Others can give you a more riveting account of that day. What they saw. What they felt. What they smelled.
Stories that are breath-taking and heartbreaking in the same sentence. Someone living out a surreal real-life action movie.
Nothing extraordinary happened to me that day – Sept. 11, 2001. I was just one of the millions of spectators. But as I cut through Union Square in Manhattan on my way to St. Vincent’s Hospital in Greenwich Village to give blood, I do recall one lightning bolt of a thought flash across my mind.
There is no way I’m bringing a child into this world.
I was 25, single, and under no threat of the ladies forming an ovulation line at my doorstep at any point in the near future. But the sentiment was there. Fuck this place and everyone in it. What’s the point of building anything – of trying – if the worst, most reckless impulses of this species can wipe it away in the blink of an eye.

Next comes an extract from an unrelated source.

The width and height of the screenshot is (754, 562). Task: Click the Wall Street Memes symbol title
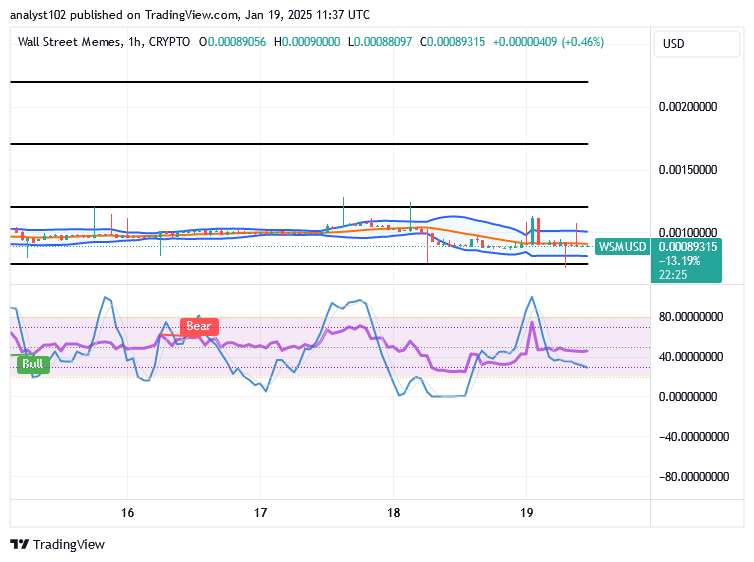point(70,42)
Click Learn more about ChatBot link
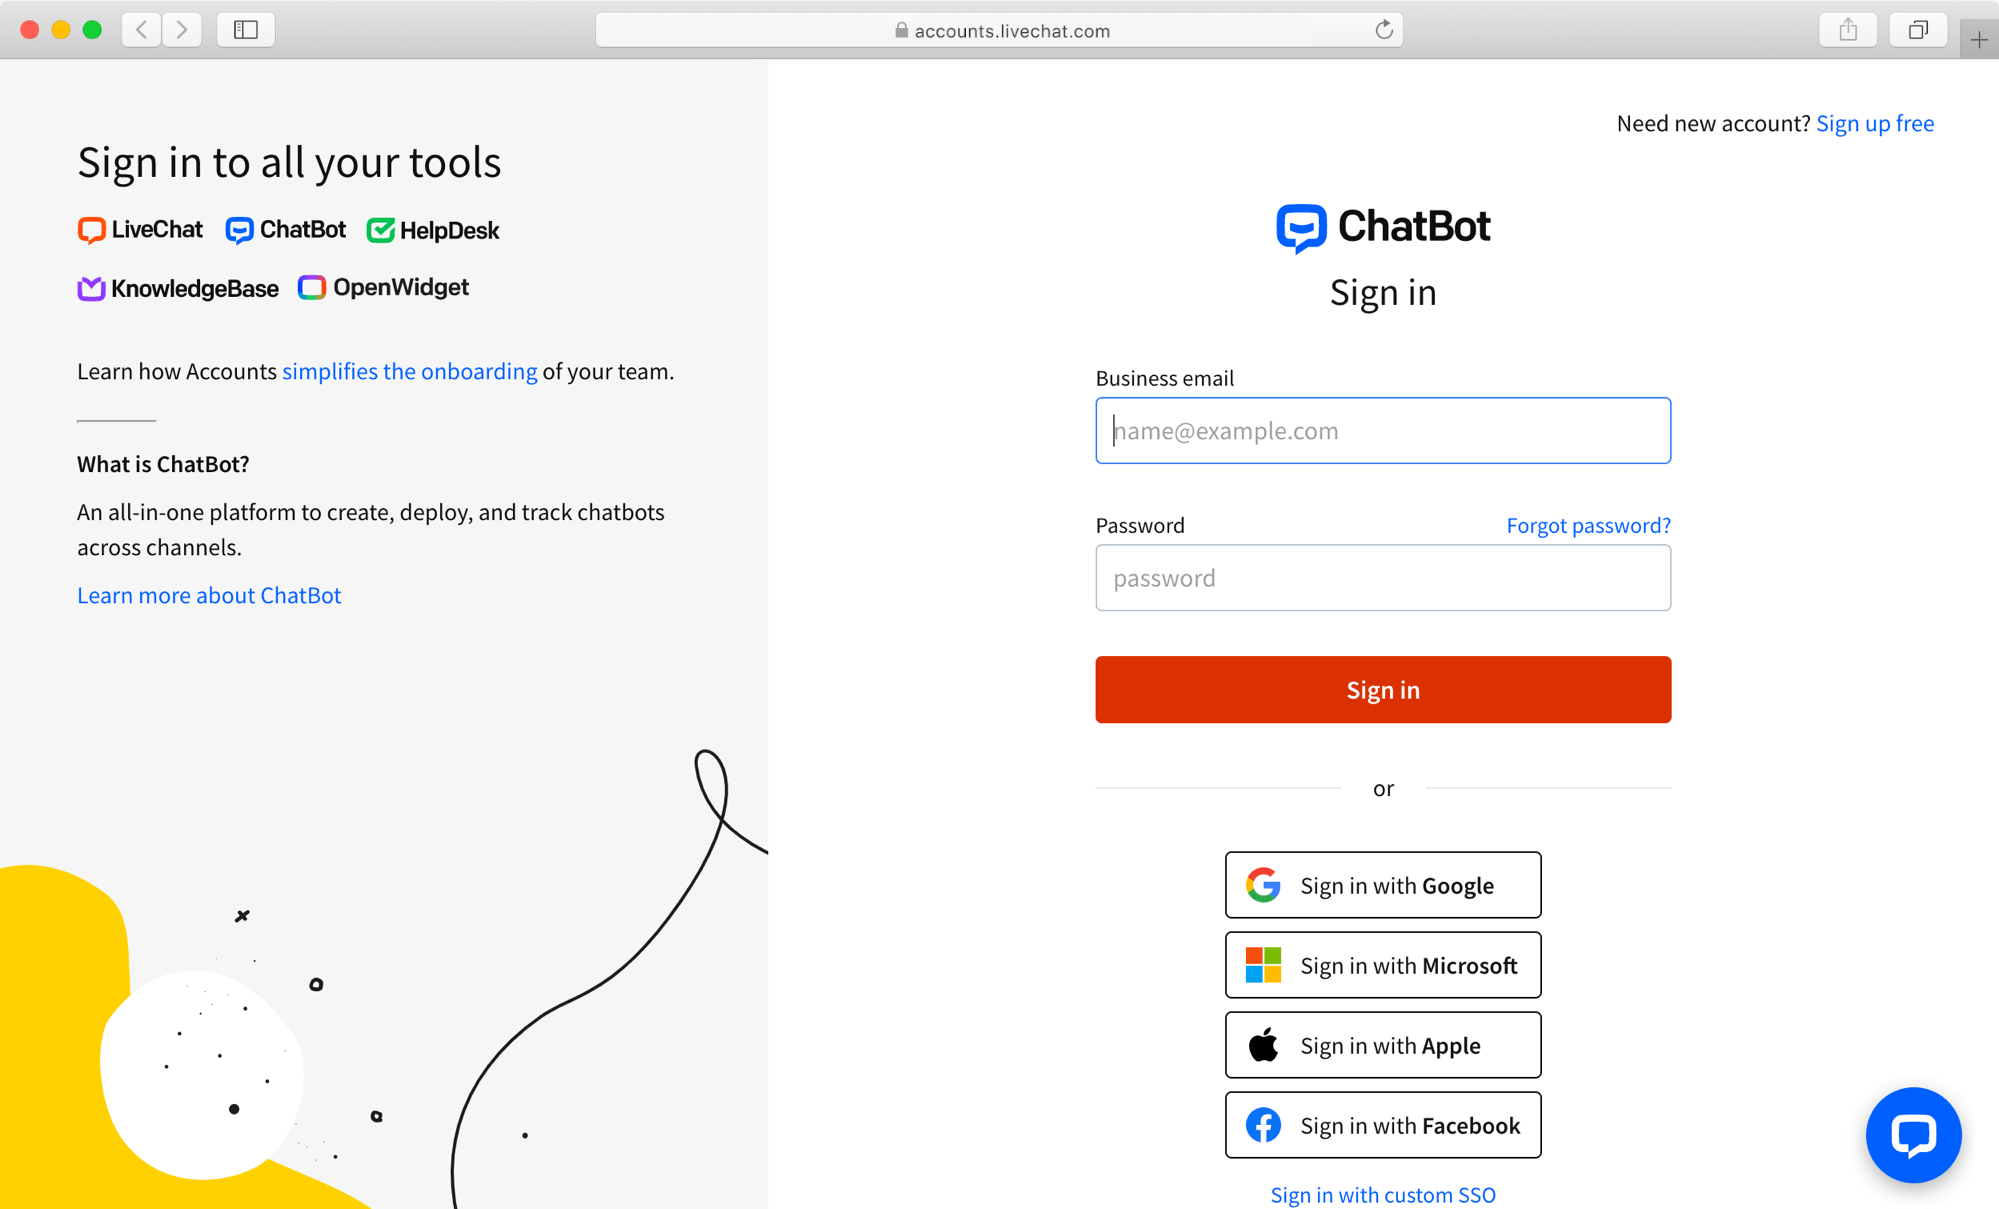Viewport: 1999px width, 1209px height. (208, 595)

And I’m not just talking about the terrorists. Shortly after 9/11, a store on my block covered their window with a huge sign that read “NUKE THEM ALL.” It was still there when I moved away nine months later. For all I know that sign is still there today. The person who put it up probably has a Cabinet position now. I could see where 21st century America was headed.

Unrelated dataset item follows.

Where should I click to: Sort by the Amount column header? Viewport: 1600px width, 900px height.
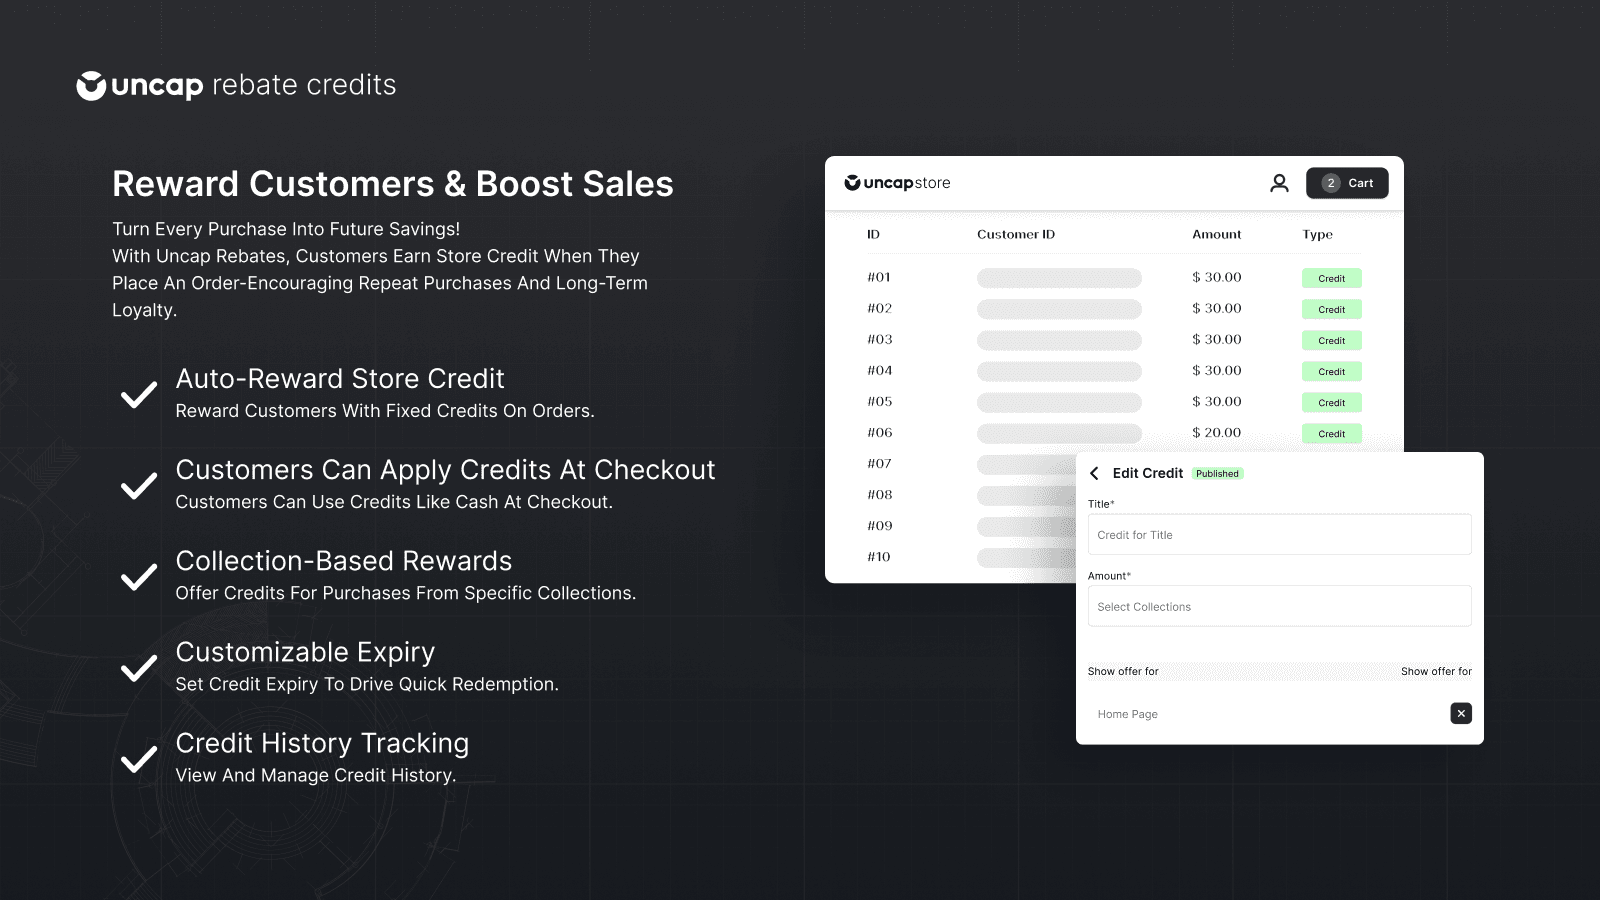coord(1216,234)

Twelve years later, my wife and I brought our first child into the world. So, what changed?
It’s human nature to be defiant. We’re hard wired for it. Here I am writing this and here you are reading it. We’re both products of millennia of defiance. Ancestors who faced famine, war, disease, persecution. People with less resources at their disposal than you or I. And yet they soldiered on. They held a tiny baby in their arms – your great-great-great-great-whatever – and made a bet that things would get better. Diseases would be cured, famines would pass, education be acquired, representative government truly attained. Maybe not in their lifetime, but sometime. Maybe even in a far off and distant land.
What can I say? I’m a product of people who took a chance that things will get better. So are you. So are we all.
I had the same thoughts on 11/9/16 that I did on 9/11/01. And I had more skin in the game to boot, with a wife and daughter. What made it worse, was that this time America did it to itself. I’ll be honest, if I see the wrong headline at the wrong time, I wonder if I did the right thing bringing life into the world. It’s easy for despair to get a toehold.
And yet, almost a year to the day later, we welcomed our son into the world.
Irish playwright Samuel Beckett once wrote, “I can’t go on. I’ll go on.” Is the damage done this century to our society, our environment, our world irreparable? I don’t have a crystal ball – but I’ve got two bets on the future that says it’s not.